◆ **Excerpted data**:
▶

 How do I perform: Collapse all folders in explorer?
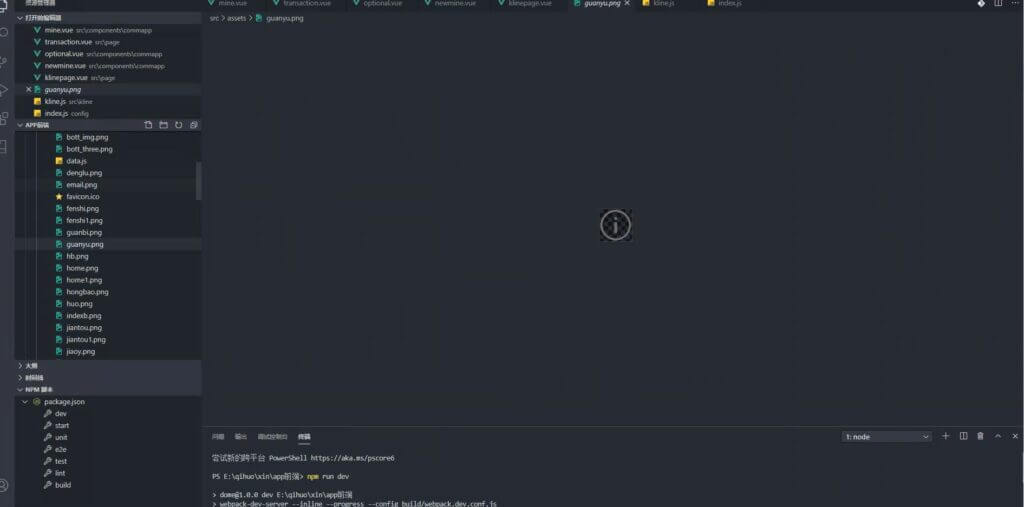pyautogui.click(x=194, y=125)
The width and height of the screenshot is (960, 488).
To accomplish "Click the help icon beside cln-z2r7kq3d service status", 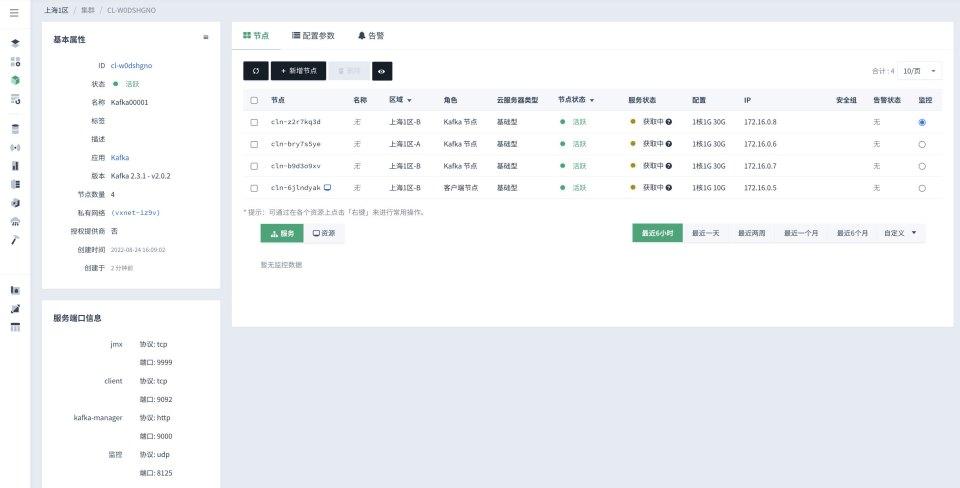I will tap(668, 122).
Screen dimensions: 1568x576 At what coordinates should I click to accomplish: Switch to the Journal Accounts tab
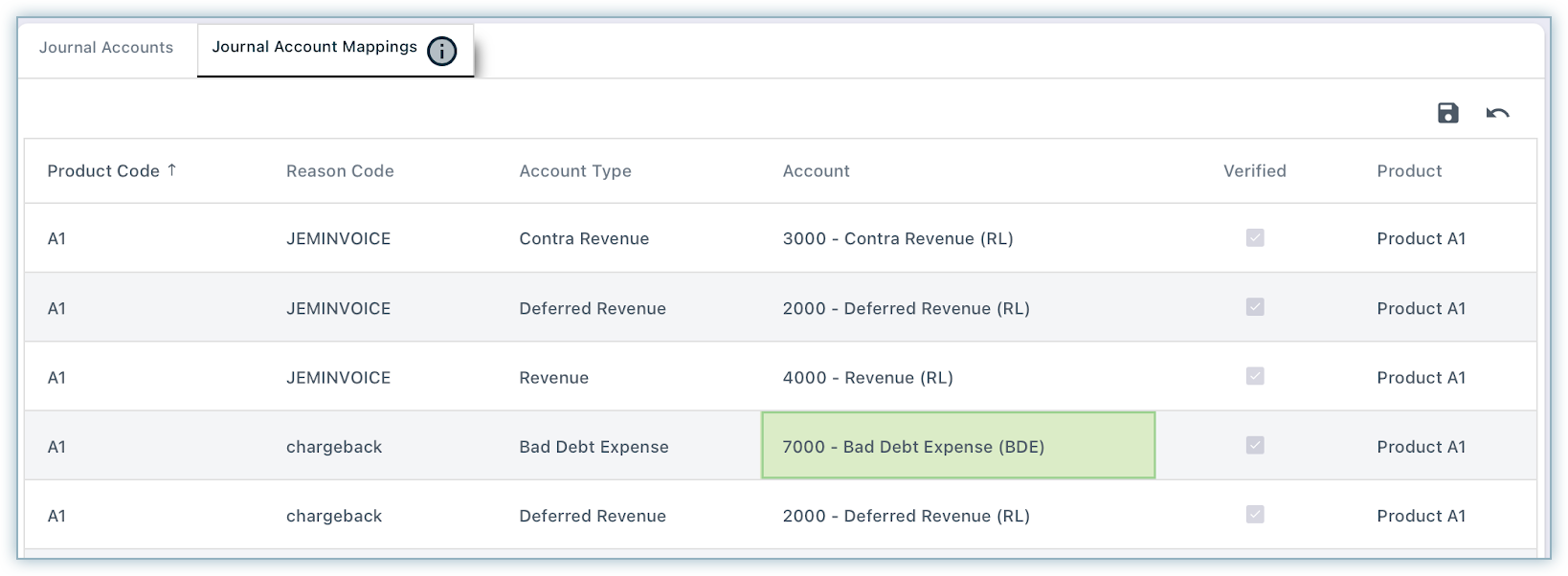click(x=106, y=48)
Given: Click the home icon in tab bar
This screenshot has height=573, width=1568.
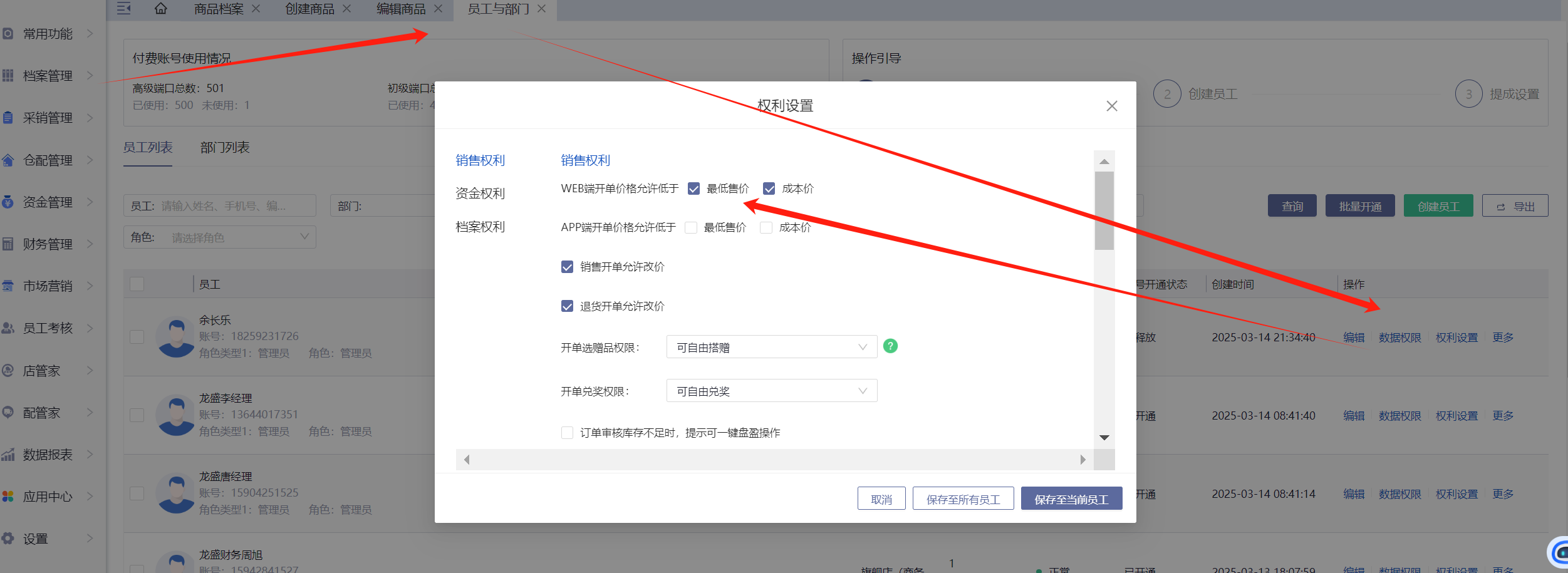Looking at the screenshot, I should click(161, 9).
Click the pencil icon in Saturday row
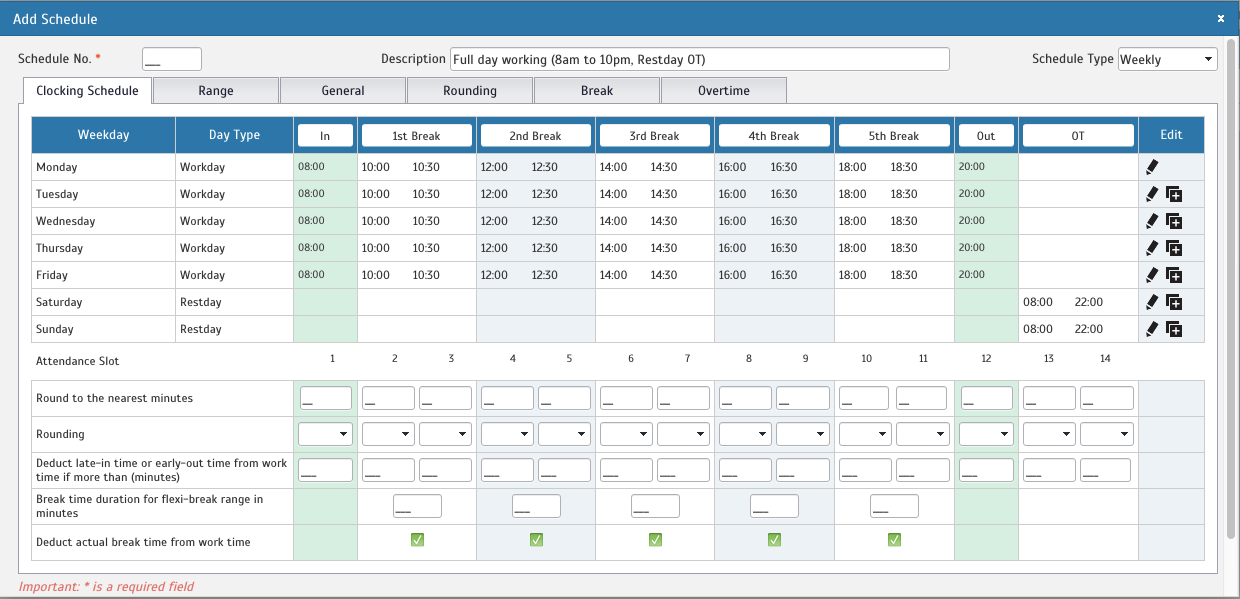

◀

◆ **What to do**: Give back exactly the lines from the line with "Screen dimensions: 1568x576" through the end of the material above, and omit every picture.

◆ **Solution below**:
Screen dimensions: 1568x576 At what coordinates should I click to accomplish: Switch to the Journal Accounts tab
click(x=106, y=48)
Given: Click the home icon in tab bar
This screenshot has height=573, width=1568.
Looking at the screenshot, I should click(161, 9).
Click the pencil icon in Saturday row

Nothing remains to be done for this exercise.